• [Instructions for the task]:
From the line with "Task: Click the Palestine map watermark logo" through the line with "Task: Switch to the Superannuation tab", inclusive, return each line of the data below exactly and leave the rest out.

+-------+

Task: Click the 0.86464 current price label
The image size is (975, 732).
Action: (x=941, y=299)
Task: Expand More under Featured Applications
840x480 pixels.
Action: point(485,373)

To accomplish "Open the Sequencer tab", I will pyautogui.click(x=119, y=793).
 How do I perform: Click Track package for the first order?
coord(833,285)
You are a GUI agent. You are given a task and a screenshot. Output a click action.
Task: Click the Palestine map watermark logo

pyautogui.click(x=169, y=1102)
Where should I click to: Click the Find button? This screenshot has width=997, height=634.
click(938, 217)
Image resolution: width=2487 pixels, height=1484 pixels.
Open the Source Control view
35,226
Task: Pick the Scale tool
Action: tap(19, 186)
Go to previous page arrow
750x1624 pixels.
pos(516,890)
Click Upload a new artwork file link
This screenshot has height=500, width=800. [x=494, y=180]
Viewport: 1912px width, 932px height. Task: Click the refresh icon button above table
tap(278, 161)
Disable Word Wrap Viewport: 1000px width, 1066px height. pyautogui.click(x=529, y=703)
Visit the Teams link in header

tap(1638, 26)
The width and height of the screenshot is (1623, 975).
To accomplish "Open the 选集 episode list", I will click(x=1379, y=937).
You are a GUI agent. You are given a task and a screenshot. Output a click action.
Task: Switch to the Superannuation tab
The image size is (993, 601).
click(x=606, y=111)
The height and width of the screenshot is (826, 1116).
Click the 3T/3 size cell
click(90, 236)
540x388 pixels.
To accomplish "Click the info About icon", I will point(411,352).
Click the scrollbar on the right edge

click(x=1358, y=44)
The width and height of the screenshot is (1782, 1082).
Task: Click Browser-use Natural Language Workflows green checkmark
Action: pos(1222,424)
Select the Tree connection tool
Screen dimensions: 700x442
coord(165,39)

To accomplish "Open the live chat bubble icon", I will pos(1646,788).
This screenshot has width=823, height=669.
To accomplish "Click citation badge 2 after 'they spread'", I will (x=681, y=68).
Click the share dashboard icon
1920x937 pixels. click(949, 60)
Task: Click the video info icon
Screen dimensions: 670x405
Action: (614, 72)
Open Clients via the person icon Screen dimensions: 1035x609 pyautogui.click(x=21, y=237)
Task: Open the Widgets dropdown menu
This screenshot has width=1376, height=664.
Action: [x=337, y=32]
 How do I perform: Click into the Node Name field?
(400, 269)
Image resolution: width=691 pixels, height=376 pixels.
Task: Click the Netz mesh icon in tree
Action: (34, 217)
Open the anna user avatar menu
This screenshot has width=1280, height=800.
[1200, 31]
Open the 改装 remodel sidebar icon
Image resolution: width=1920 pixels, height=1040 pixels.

+-------+

• [Result for this task]:
Task: Click the Palestine map watermark logo

pyautogui.click(x=169, y=1102)
Where should I click to: Click the Find button? This screenshot has width=997, height=634.
click(938, 217)
Image resolution: width=2487 pixels, height=1484 pixels.
Open the Source Control view
35,226
Task: Pick the Scale tool
Action: tap(19, 186)
Go to previous page arrow
750x1624 pixels.
pos(516,890)
Click Upload a new artwork file link
This screenshot has height=500, width=800. [x=494, y=180]
Viewport: 1912px width, 932px height. Task: Click the refresh icon button above table
tap(278, 161)
Disable Word Wrap Viewport: 1000px width, 1066px height. pyautogui.click(x=529, y=703)
Visit the Teams link in header

tap(1638, 26)
The width and height of the screenshot is (1623, 975).
To accomplish "Open the 选集 episode list", I will click(x=1379, y=937).
You are a GUI agent. You are given a task and a screenshot. Output a click action.
Task: Switch to the Superannuation tab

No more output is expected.